Section 3. Payment of Indemnification.
If a claim for indemnification under Section 2 of this article is not paid in full by the Foundation within thirty (30) days after a written claim has been received by the Foundation, the claimant may, at any time thereafter, bring suit against the Foundation to recover the unpaid amount of the claim and, if successful in whole or in part on the merits or otherwise in establishing his or her right to indemnification or to the advancement of expense, the claimant shall be entitled to be paid also all reasonable expenses to prosecute such claim.
Section 4. Non-Exclusivity of Rights.
The right to indemnification and the payment of expenses incurred in defending a proceeding in advance of a final disposition conferred in Section 2 of this article and the right to payment expenses conferred in Section 3 of this article shall not prohibit other rights to which those seeking indemnification or advancement of expenses may be entitled or as may be granted under any bylaw, agreement, vote of members, vote of directors or otherwise, both as to actions in his or her official capacity and as to actions in any other capacity while holding that office. The Foundation has the express authority to enter into such agreements or arrangements as the Board of Directors deems appropriate for the indemnification of and advancement of expenses to present or future Directors and Officers as well as employees, representatives or agents of the Foundation in connection with their status with or services to or on behalf of the Foundation or any other corporation, partnership, joint venture, trust or other enterprise, including any employee benefit plan, for which such person is serving at the request of the Foundation.
Section 5. Funding.
The Foundation may create a fund of any nature, which may, but need not be, under the control of the Board of Directors to otherwise secure or insure in any manner its indemnification obligations, including its obligation to advance expenses, whether arising under or pursuant to this Article or otherwise.
Section 6. Insurance.
The Foundation may purchase and maintain insurance on behalf of any person who is or was a Director or Officer or representative of the Foundation, or is or was serving at the request of the Foundation as a representative of another corporation, partnership, joint venture, trust or other enterprise, against any liability asserted against such person and incurred by such person in any such capacity, or arising out of his or her status as such, whether or not the Foundation has the power to indemnify such person against such liability under the laws of this or any other state.

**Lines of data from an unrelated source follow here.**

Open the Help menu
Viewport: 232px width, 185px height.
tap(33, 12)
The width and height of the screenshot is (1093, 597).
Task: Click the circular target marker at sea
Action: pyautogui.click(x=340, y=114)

Section 7. Modification or Repeal
Neither the modification, amendment, alteration or repeal of this Article or any of its provisions nor the adoption of any provision inconsistent with this Article or any of its provisions shall adversely affect the rights of any person to indemnification and advancement of expenses existing at the time of such modification, amendment, alteration, or repeal or the adoption of such inconsistent provision.
ARTICLE 12. AMENDMENTS
These Bylaws may be amended or repealed and new bylaws may be adopted by a majority of the Foundation Board of Directors present at any meeting at which a quorum of the Foundation Board is present. Any change so adopted shall take effect immediately after adoption unless otherwise provided for in the resolution effecting the change.